Officials at Freddie Mac reported Thursday that the 30-year fixed-rate mortgage averaged 6.78%, down from 6.96% the week prior. A year ago at this time, the 30-year FRM averaged 5.54%.
The 15-year fixed-rate mortgage reversed course as well, down a whopping 24 bps from 6.30% to 6.06%. A year ago, it averaged 4.75%.
“As inflation slows, mortgage rates decreased this week,” said Sam Khater, Freddie Mac’s Chief Economist. “Still, the ongoing shortage of previously owned homes for sale has been a detriment to homebuyers looking to take advantage of declining rates.”
Existing-home sales saw their most sluggish levels in 14 years in June.
At the same time, the median existing-home sales price for June jumped to $410,200, the second-highest price since at least 1999 when NAR began collecting data. Last year, June 2022 saw the highest price ever at nearly $414,000.
Home price appreciation has strengthened in the last month after a five-month period of decline.

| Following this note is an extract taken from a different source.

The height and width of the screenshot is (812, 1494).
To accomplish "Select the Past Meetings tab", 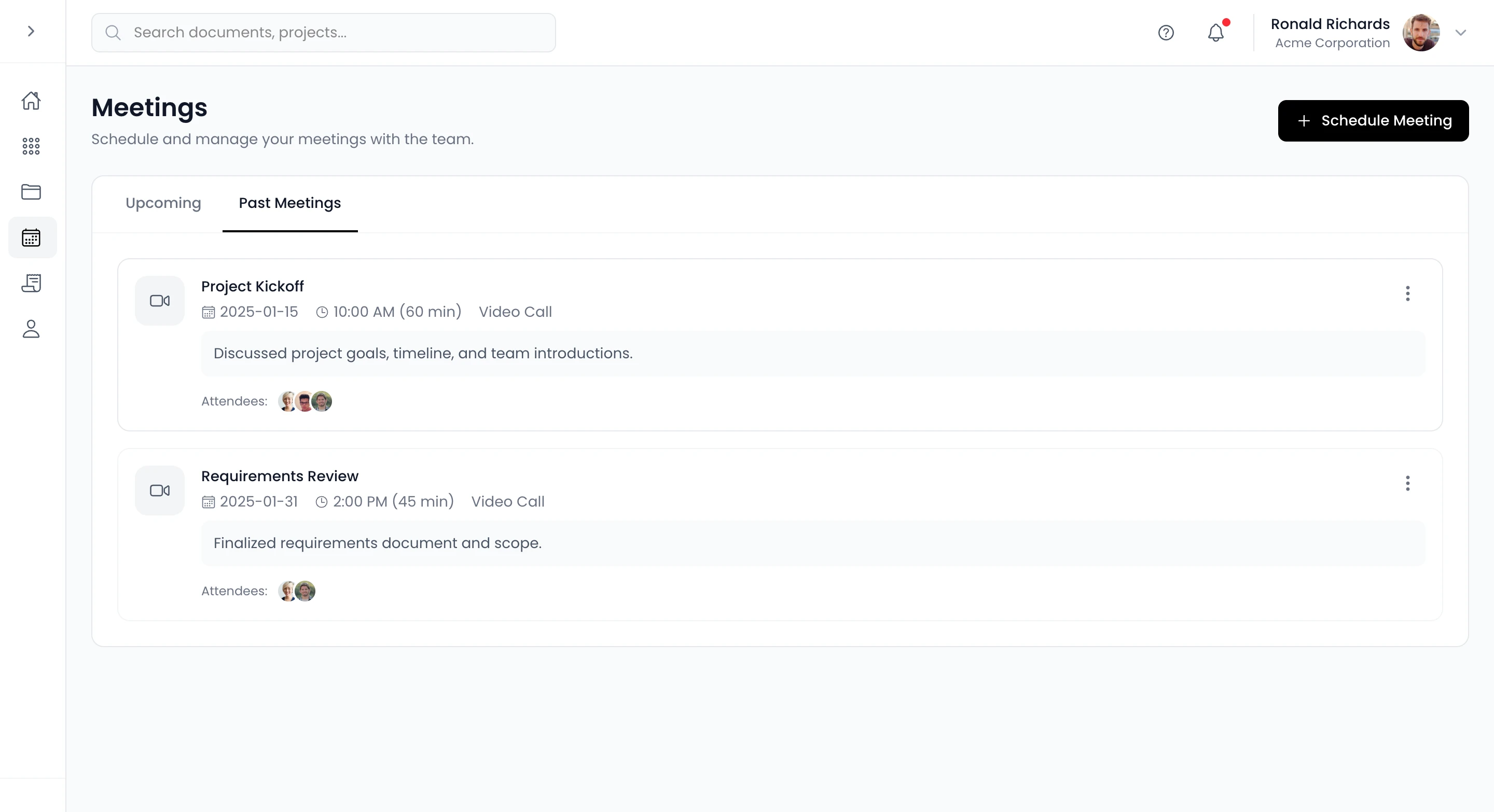I will click(x=289, y=203).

Demand remains elevated and is increasing through the summer, with prices rising accordingly.
“There are simply not enough homes for sale,” Lawrence Yun, chief economist for NAR, said. “The market can easily absorb a doubling of inventory.”

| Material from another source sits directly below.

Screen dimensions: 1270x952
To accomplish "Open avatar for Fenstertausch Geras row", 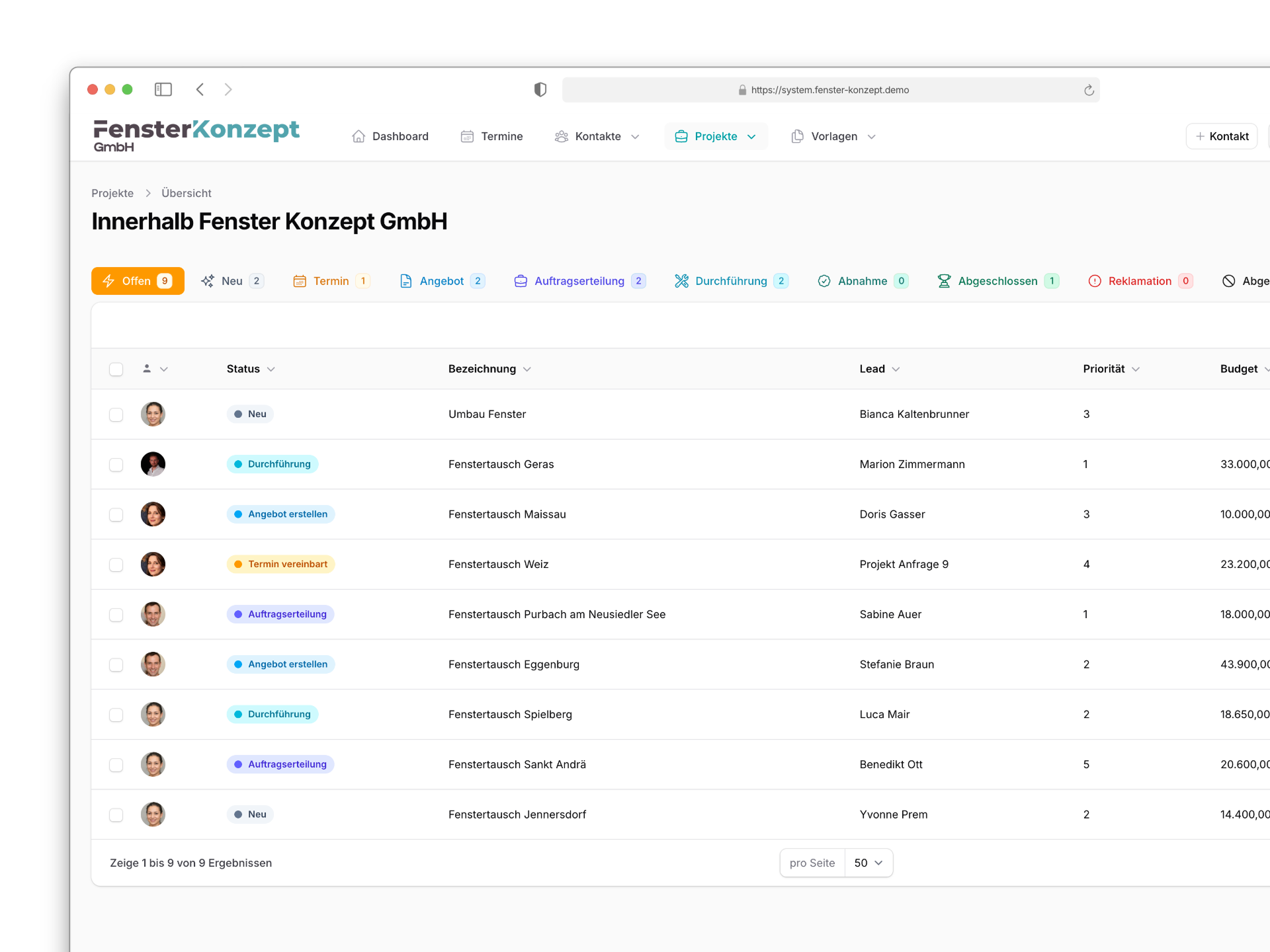I will pyautogui.click(x=153, y=464).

NAR’s data is derived from June closings, which reflect contracts signed in April and May when rates were closer to 6%. June rates stayed firmly near 7%, which means NAR’s next release may reveal a far worse drop.
If rates continue declining and builders keep adding inventory, sales should pick up.
Rates have responded to positive inflation data from the past few weeks. Economists expect the FOMC to raise rates by a quarter point one more time at its July meeting next week and then pause.
Though rates are sure to spike immediately after the Fed’s meeting, continued positive inflation data should bring them back to Earth. Most housing economists expect rates to fall under 6% by year-end.
“I think it’s reasonable to assume that rates will come down a bit in the second half of the year and stabilize if the Fed takes its foot off the monetary-tightening pedal,” First American deputy chief economist Odeta Kushi noted.